Chiamante: «Fratello, tu stai combattendo. Questa è la sostanza del prestigio del-l'Islam. Combatti, la tua battaglia diventa un luminoso esempio. Sii forte nel nome di Allah. Ti sentirai stanco o assonnato, ma i commando dell'Islam si sono lasciati tutto alle spalle. Le loro madri, i loro padri, le loro case. Fratello, tu devi combattere per la vittoria dell'Islam. Sii forte».
Ricevente: «Amen».
Nella notte arriva una telefonata all'hotel Oberoi.
Chiamante: «Fratello Abdul, i media hanno paragonato la tua azione all'11 settembre. Uno dei capi della polizia è stato ucciso».

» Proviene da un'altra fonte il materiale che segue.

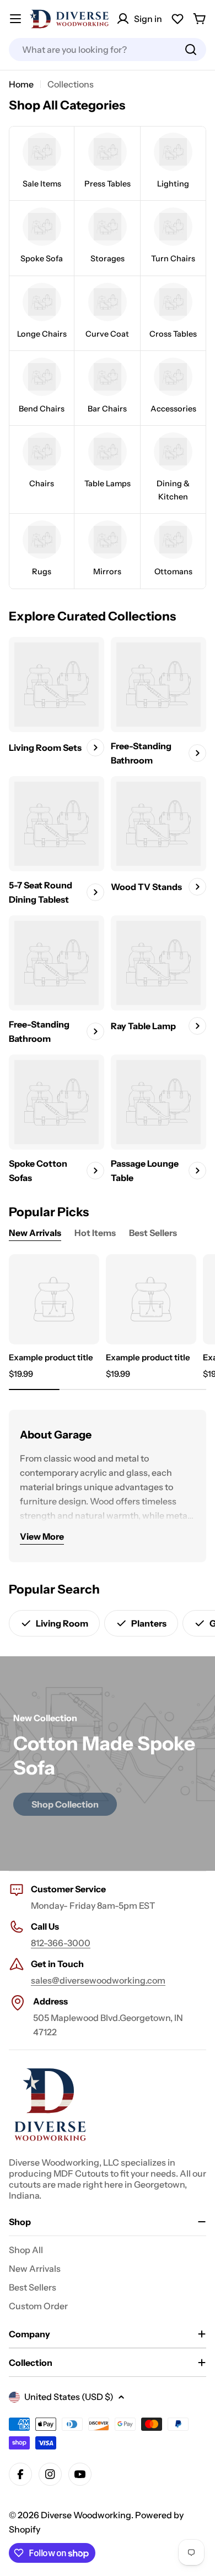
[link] (41, 163)
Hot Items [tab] (95, 1232)
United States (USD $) (69, 2396)
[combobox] (107, 49)
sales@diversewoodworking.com (98, 1980)
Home (21, 84)
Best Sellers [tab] (153, 1232)
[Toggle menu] (15, 18)
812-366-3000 (60, 1942)
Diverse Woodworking (86, 2514)
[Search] (190, 49)
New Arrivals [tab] (35, 1232)
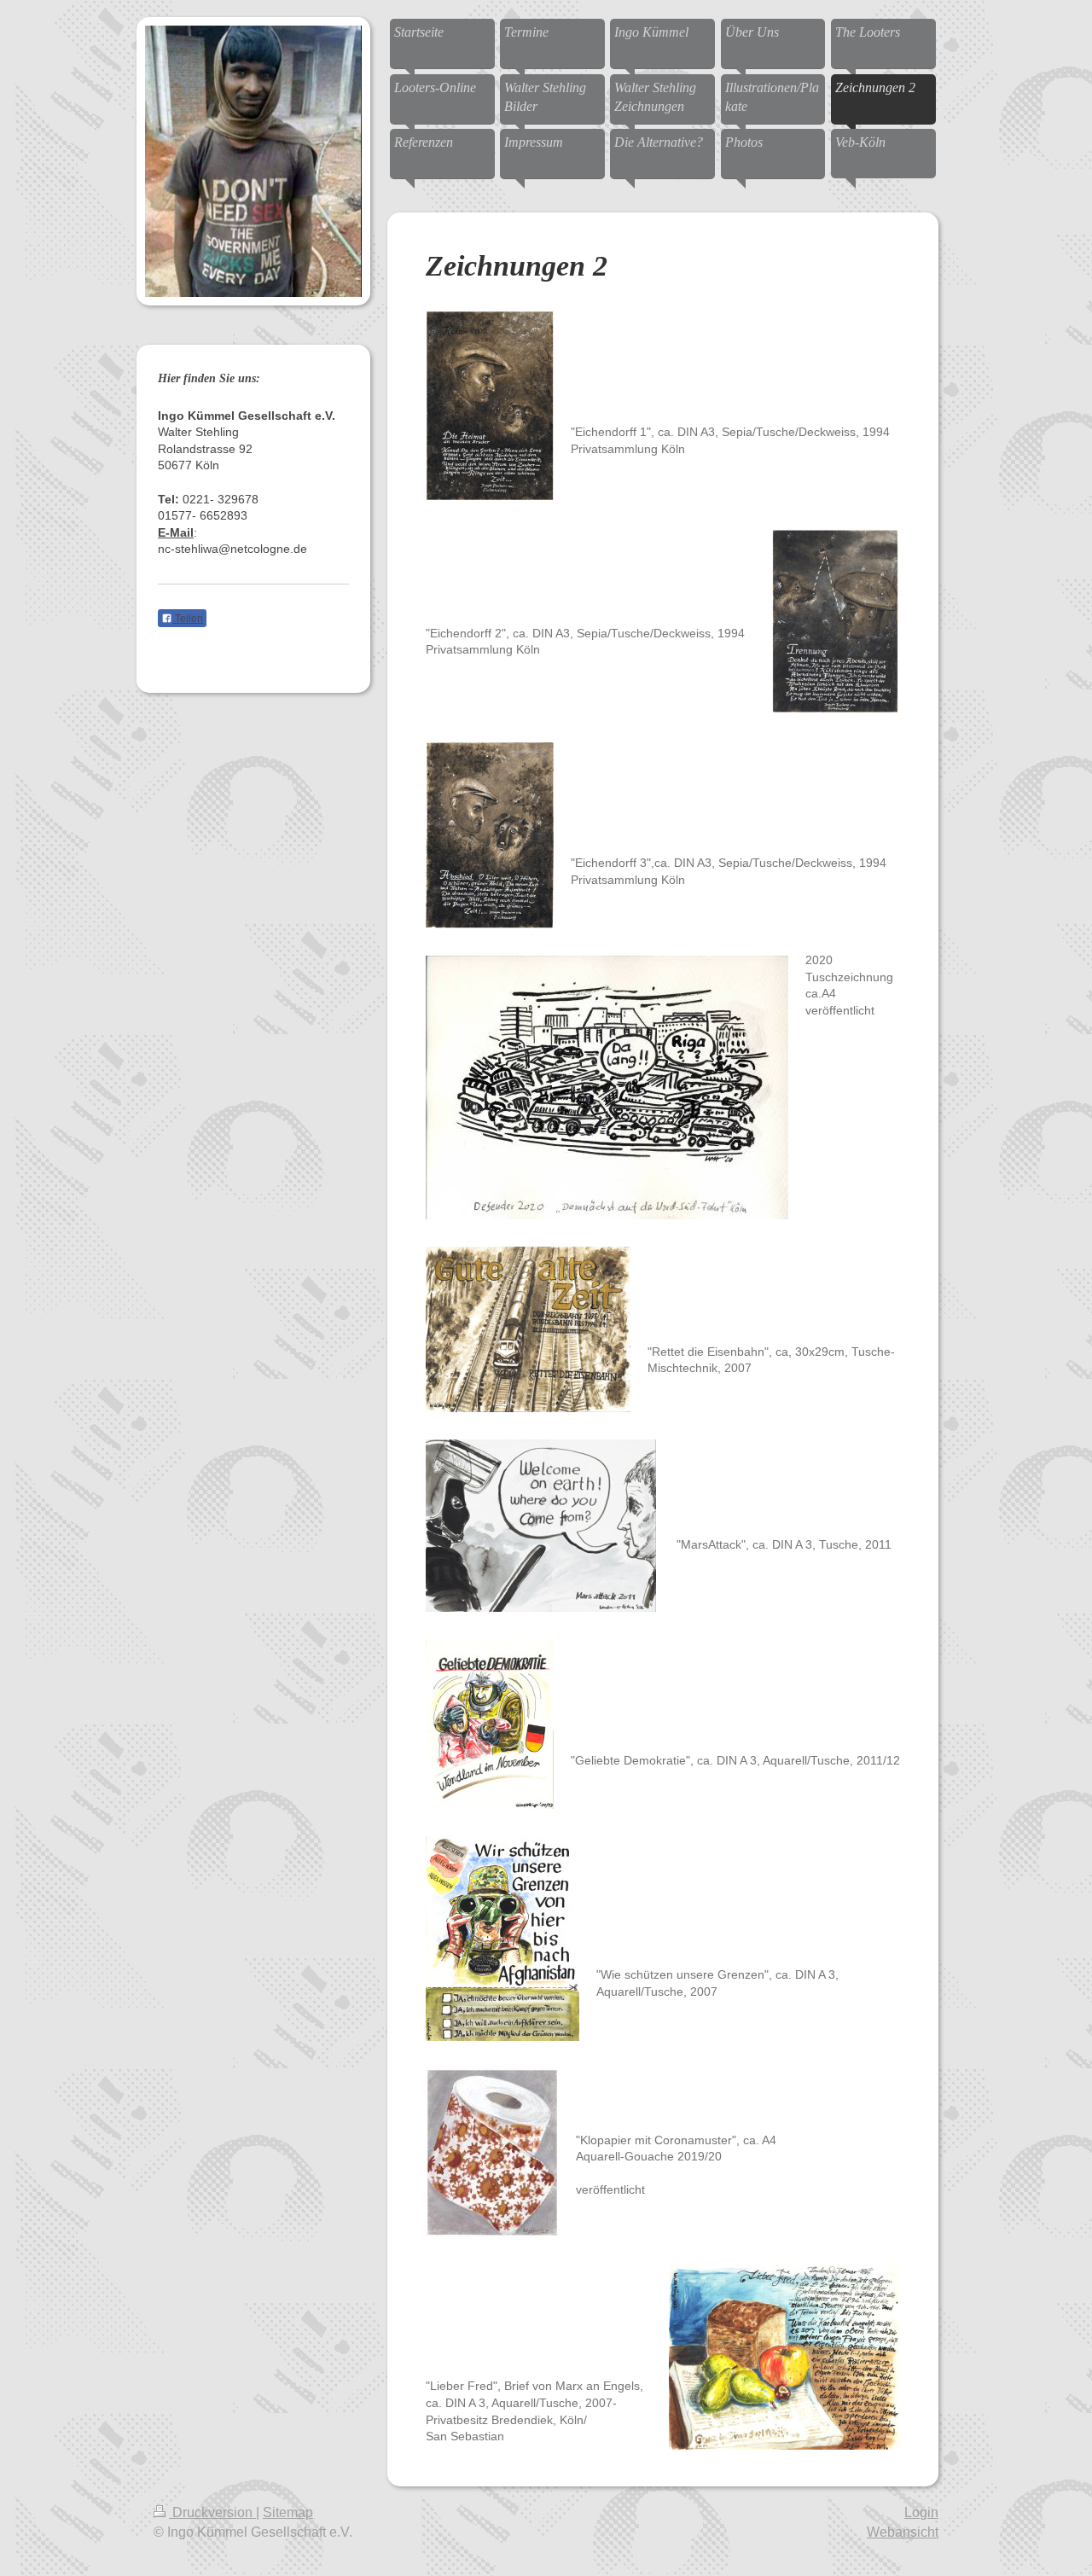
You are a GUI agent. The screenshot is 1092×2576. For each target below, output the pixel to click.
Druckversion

Abdul Rehman: «Sono tra il 10˚ e l'11˚ piano. Ho cinque ostaggi».
Chiamante: «Tutto viene registrato dai media. Bisogna infliggere il massimo danno. Date battaglia, non lasciate sopravvissuti».
Chiamante: «Ammazza gli ostaggi tranne i due musulmani. Prendi il telefono e accendilo in modo da farci sentire gli spari».
Fahadullah: «Io ho tre stranieri incluse le donne, da Singapore e dalla Cina».
Chiamante: «Ammazzali ».
Annota la polizia indiana: «Si sente la voce dei due terroristi che intimano agli ostaggi di mettersi in fila e ai due musulmani di stare di lato. Poi si sentono gli spari».